I know that this is something we talked about earlier, and I'll do it, but the reasons that this methodology didn't work for me are 1) it doesn't give me music specifically I've added in 2008 and 2) my bootlegs skew the hell out of it. But it is a worthwhile exercise, one I'll probably do this weekend, and y'know, they actually fit the bill of "albums I have loved" better than what my long-ass list did. Because, see, my list is more "albums that I have loved that I started listening to in 2008". Heh.

I totally understand.  When I looked at my list and considered pulling out the albums I'd listened to prior to 2008, I realized there was almost no difference.  XTC, yes, but I have played it more in 2008 than in any year prior; this was the year I really discovered them.  Ida is a background mainstay for reasons I can't quite explain.

Snow Patrol looks like it should have appeared in previous years, but in fact 2008 was the first year I'd listened to them.  (That rotten fruit is coming from Adam's direction with a giant note that says "I told you so.") 

Everything else is new.

But us talking about this piqued my interest, of course. Darn you, Amy! ;)

Darn me to heck?  :)

Interestingly enough, "Mayor of Simpleton" was the track conceived by XTC as an attempt to write the perfect pop song. So, good on them for getting two on one disc.

Two things:

(1) I'm glad you finally got (in both senses of the word) Revolver.
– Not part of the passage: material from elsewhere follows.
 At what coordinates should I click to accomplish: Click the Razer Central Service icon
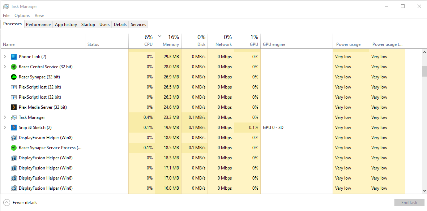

(2) Now that you're similarly tracking book reading on GoodReads, any chance you'll do a companion "book in review" entry?

Re: New Porns

their newer stuff has, in my opinion, taken a turn for the generic.  I would overwhelmingly suggest Mass Romantic over Twin Cinema as their standout album. Interestingly, Electric Version, their album in between the previously mentioned didn't do it for me, but many people love it unconditionally. it takes third for me.

wrt their live shows, the same is true. Live perfs of their first album's tracks are invariably the most 'fun' to watch/experience.

also, I would suggest giving some time to The Arcade Fire.  they've gotten immensely popular of lake, and with good reason.  they're another larger canadian band who are doing similar things in a different way.